Los uolcos se llevaron una gran sorpresa. La primera barca, con Aníbal en la proa, estaba todavía a treinta pasos de la orilla cuando los jinetes de Hannón, cada uno con un soldado de a pie en la grupa, cargaron contra los galos, que seguían en la orilla. Los libios que venían detrás ocuparon el campamento, y las tropas de Aníbal completaron el cerco.

El encargado del abastecimiento organizó la siguiente fase del cruce del río, tal como Aníbal había mandado. Aun antes de que los uolcos pudieran huir —los que habían sobrevivido a la tenaza púnica—, empezaron ya los preparativos para embarcar el bagaje. Asdrúbal ordenó amontonar en la orilla las piezas de equipaje mas ligeras, primero, y las más pesadas, después, y mandó dividir en grupos pequeños a las reses que aún quedaban. Luego se dio una pausa para tomar aliento; tenía la frente arrugada, las comisuras de los labios curvadas hacia abajo y la mirada fija en el tumulto de la batalla, que ya llegaba a su fin. Aníbal no estaba a la vista; probablemente se encontraba en la parte más densa del combate.

—Esto tiene que terminar —dijo Asdrúbal cuando Antígono le rozó el codo.

—¿Qué? ¿Las batallas?

El canoso púnico sacudió violentamente la cabeza.

—No, ¡bah!, absurdo. Eso sería un sueño. No. que el estratega se mezcle en ellas.

—Tiene que ser así. Hay situaciones en las que los hombres sólo le siguen a él. Asdrúbal escupió al agua de la orilla.

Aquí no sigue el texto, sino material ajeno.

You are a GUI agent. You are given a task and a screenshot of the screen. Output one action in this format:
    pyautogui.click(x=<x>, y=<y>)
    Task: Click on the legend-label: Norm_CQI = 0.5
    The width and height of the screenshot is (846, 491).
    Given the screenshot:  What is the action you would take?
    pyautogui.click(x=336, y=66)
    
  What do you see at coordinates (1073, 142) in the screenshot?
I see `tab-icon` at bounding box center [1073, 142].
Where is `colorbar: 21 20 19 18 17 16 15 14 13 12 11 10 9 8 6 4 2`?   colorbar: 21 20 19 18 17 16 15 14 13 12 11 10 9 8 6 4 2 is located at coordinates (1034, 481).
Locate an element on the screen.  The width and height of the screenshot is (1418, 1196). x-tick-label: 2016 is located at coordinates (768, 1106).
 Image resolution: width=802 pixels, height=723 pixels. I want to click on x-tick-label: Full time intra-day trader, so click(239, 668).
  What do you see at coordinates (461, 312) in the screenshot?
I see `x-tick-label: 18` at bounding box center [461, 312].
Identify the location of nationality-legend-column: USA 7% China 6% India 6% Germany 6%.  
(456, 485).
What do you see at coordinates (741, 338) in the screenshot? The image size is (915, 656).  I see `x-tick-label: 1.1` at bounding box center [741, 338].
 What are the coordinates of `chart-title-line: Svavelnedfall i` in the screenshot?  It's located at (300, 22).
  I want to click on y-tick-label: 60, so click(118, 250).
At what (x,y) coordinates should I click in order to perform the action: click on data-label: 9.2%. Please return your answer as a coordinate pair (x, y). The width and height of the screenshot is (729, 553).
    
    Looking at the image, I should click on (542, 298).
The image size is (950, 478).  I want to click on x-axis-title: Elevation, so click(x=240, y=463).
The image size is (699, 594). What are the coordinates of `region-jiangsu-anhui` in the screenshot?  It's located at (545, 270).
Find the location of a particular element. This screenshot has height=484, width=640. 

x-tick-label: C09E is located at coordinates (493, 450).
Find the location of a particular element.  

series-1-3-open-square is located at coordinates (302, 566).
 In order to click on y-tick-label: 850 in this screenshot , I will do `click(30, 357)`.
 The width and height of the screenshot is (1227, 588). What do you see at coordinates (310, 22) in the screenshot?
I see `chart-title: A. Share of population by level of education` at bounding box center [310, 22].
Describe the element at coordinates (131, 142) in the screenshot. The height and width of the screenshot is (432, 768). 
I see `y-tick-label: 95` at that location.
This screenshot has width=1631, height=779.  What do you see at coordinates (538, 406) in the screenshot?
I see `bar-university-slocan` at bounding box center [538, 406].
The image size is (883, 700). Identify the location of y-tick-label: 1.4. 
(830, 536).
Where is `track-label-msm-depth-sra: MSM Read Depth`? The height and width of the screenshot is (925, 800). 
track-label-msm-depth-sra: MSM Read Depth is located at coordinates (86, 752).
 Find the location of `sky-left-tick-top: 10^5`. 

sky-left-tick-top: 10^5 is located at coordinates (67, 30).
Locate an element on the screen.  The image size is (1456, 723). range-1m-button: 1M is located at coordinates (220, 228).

—Es cierto, Tigo. Hoy era uno de esos días, y eso no se puede evitar. Pero…cuando hayamos llegado al otro lado (a nuestro objetivo final, quiero decir, no al otro lado del río) él será el único que pueda moverlos o mantenerlos unidos. Aquí todavía podemos regresar si un celta lo coge, pero en… Es el mejor guerrero de cuantos he visto; y también he conocido a Amílcar. Pero, a Aníbal no se le puede reemplazar. ¡Simplemente no puede participar en esas peleas!